Interior shot close up of black and white portrait of young woman with piercing brown eyes, wearing a dark dress with a broach and white sleeves, as well as head covering. Camera pans back to show a second portrait beside her of a man with dark hair standing, wearing a dark suit, with his left arm poised on his hip. Both portraits are on round brown table, with spoon on faded dark brown scroll on it. In the foreground, a woman with short brown hair is looking at the camera. She is wearing a white shirt and open dark jacket. She is clasping a gold coloured creamer jug with green and white shamrocks in both hands.

Hello. My name is Terry Smith, and I am the descendant of a Famine immigrant: Bridget Ann Treacy.

Bridget Ann sailed on a Famine ship in the summer of 1847. The ship’s name was the Jane Black, and it sailed from Limerick.
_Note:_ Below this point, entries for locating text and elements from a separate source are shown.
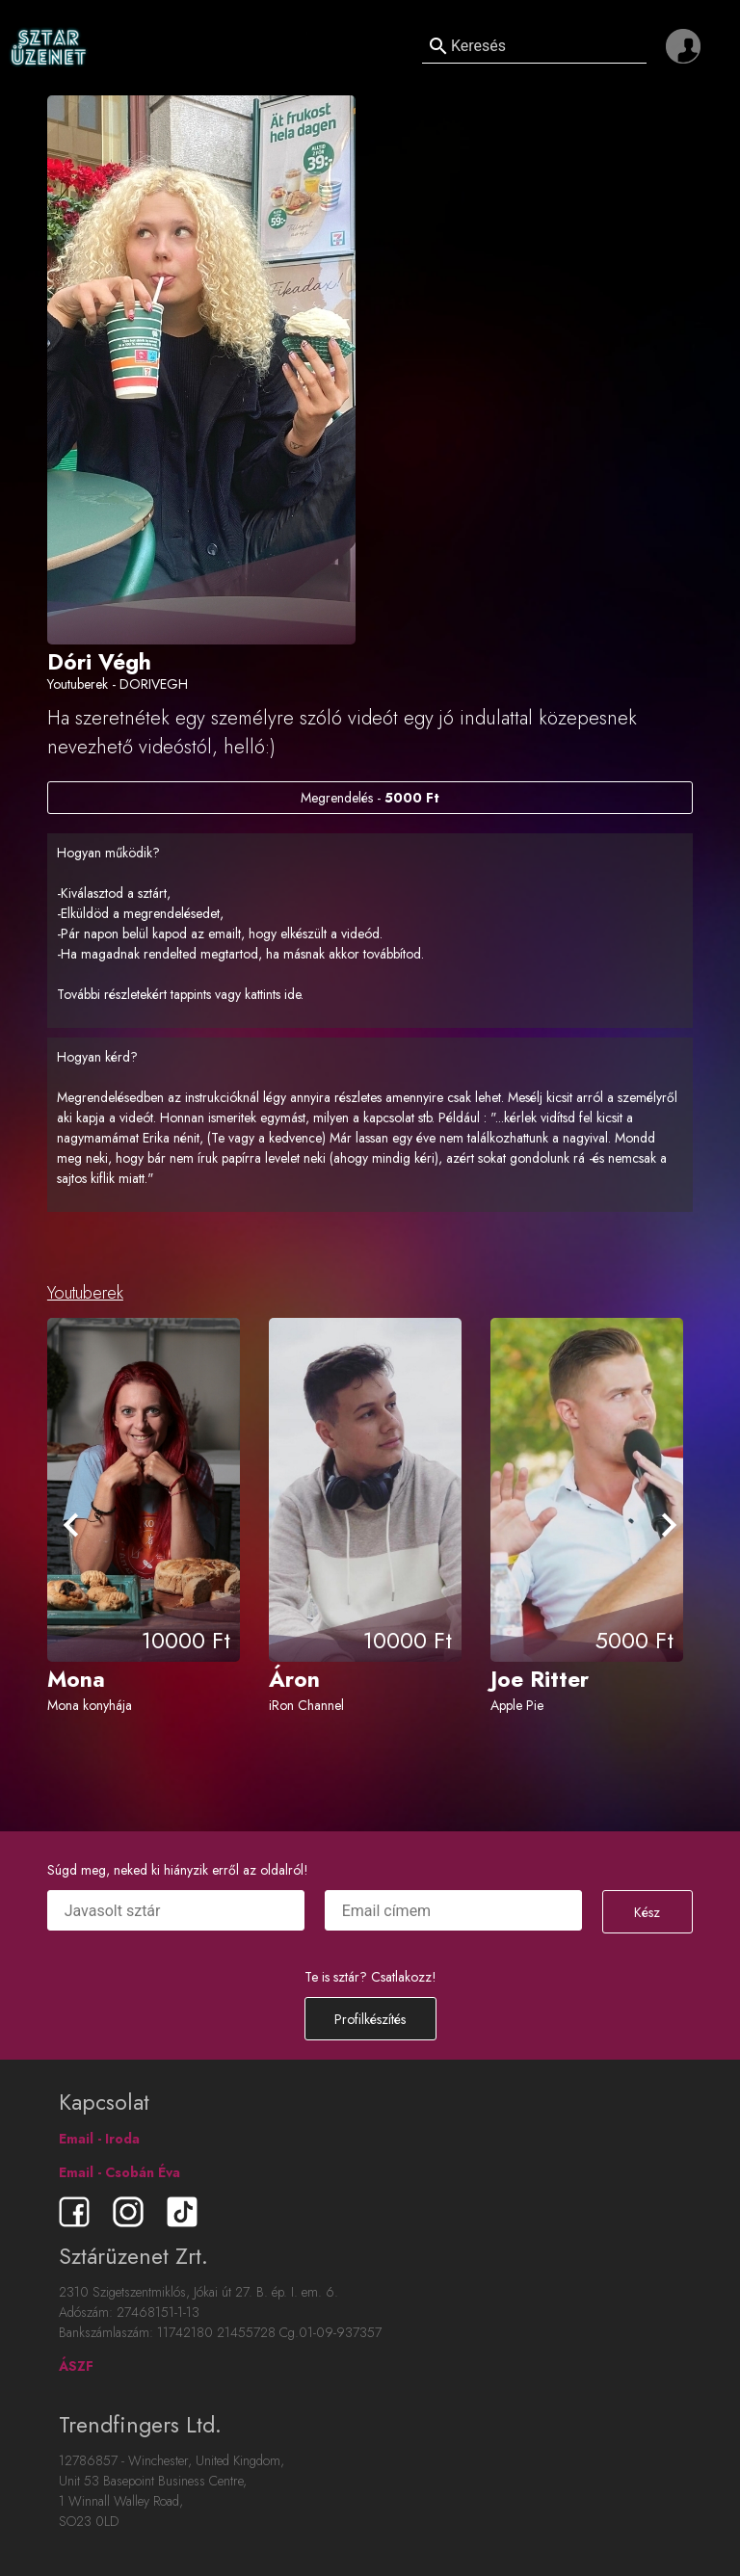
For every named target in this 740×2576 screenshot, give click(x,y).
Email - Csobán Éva (119, 2172)
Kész (647, 1912)
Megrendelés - (370, 797)
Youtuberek (85, 1292)
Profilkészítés (370, 2019)
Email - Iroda (99, 2138)
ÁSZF (76, 2366)
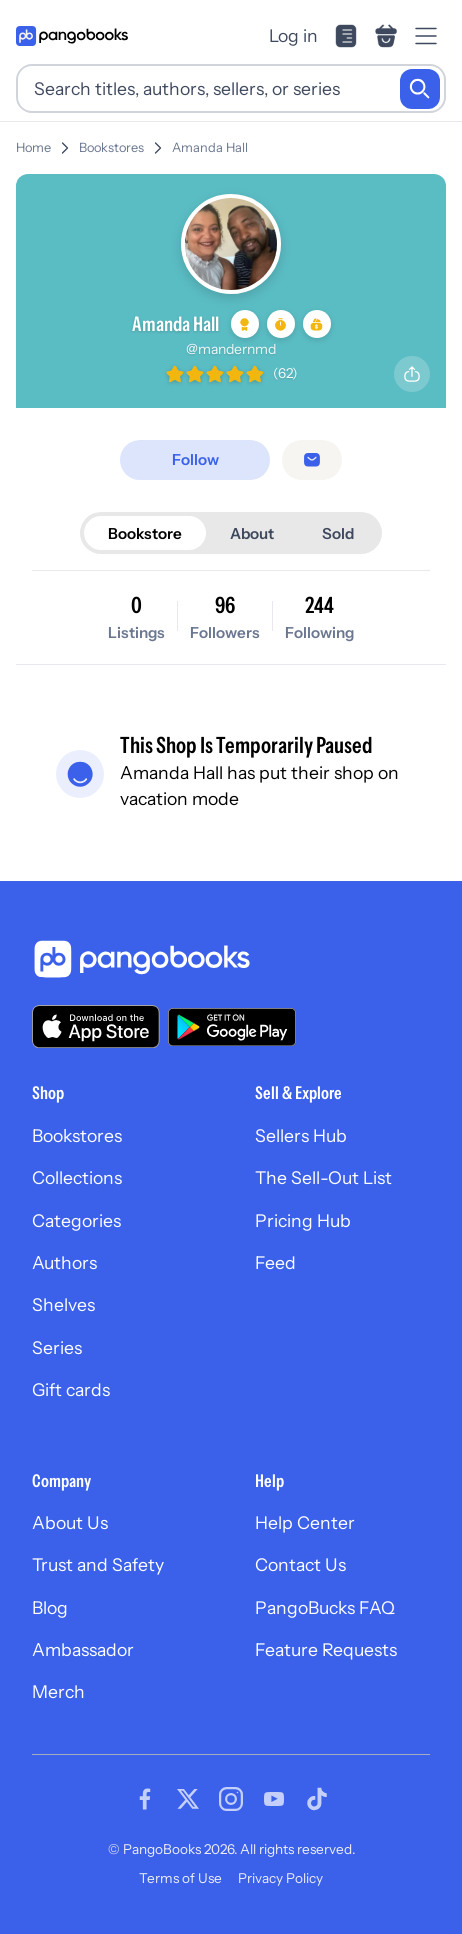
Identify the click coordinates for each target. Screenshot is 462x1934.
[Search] (420, 89)
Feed (275, 1262)
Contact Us (300, 1564)
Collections (77, 1177)
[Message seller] (312, 460)
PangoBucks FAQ (325, 1607)
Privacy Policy (280, 1878)
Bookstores (111, 147)
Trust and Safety (98, 1564)
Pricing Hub (303, 1220)
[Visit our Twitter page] (188, 1799)
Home (33, 147)
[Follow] (195, 459)
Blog (50, 1607)
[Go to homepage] (72, 36)
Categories (76, 1220)
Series (57, 1347)
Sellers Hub (301, 1135)
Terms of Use (180, 1878)
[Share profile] (412, 374)
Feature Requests (326, 1649)
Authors (64, 1262)
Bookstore (145, 533)
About (252, 533)
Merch (58, 1691)
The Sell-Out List (323, 1177)
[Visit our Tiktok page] (317, 1799)
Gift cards (71, 1389)
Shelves (63, 1304)
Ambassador (83, 1649)
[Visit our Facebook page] (145, 1799)
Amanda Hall (210, 147)
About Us (70, 1522)
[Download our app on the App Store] (96, 1026)
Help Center (305, 1522)
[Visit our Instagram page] (231, 1799)
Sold (338, 533)
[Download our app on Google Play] (232, 1027)
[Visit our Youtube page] (274, 1799)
This picture that you have been looking at is a picture of Bridget when she was probably twenty five years old. And it says a lot about what happened to Bridget Ann when she arrived in Canada; because when she came, she came with her aunt and her sister.

They survived the journey across the sea, but arrived here with nothing, with very little clothing, and very little resources. They eventually made their way to Whitby, and lived there, and grew up there, and eventually [Bridget Ann] became a nurse.

Terry Smith nods at picture on brown table.

This picture, I believe, is a really great image of what she has endured and what she gained as she came to Canada, and lived here, and developed a life for herself.

So it makes me very proud to think that we came – we are descendants of a woman who sailed on a Famine ship in very terrible conditions, and actually made a life here, who married, and had all kinds of children and descendants.

Terry Smith lifts jug that she is holding.

I hold here a little tiny jug that was given to our great grandmother by one of her friends.

Camera pans forward for close up of jug, with portrait of Bridget Ann Treay in background left.

She was only six or seven when she sailed on the ship, so her friend gave her this jug as a memory of Ireland.

This jug is now well over one hundred and sixty years old, and has sat in many curio cabinets and book cases, and now resides in my sister Sheila’s home,

Camera pans back to show Terry Smith to camera, holding jug and round brown table with portraits to her left.

as she is the eldest descendant of all of the remaining descendants of our great grandmother.

For me, it holds our heritage, it holds our history, and it holds the strength of what families go through when they emigrate, and is probably a good reflection of where our heritage and history has come from.

Final image of water with onscreen Ireland Park Foundation logo. Celtic style music playing.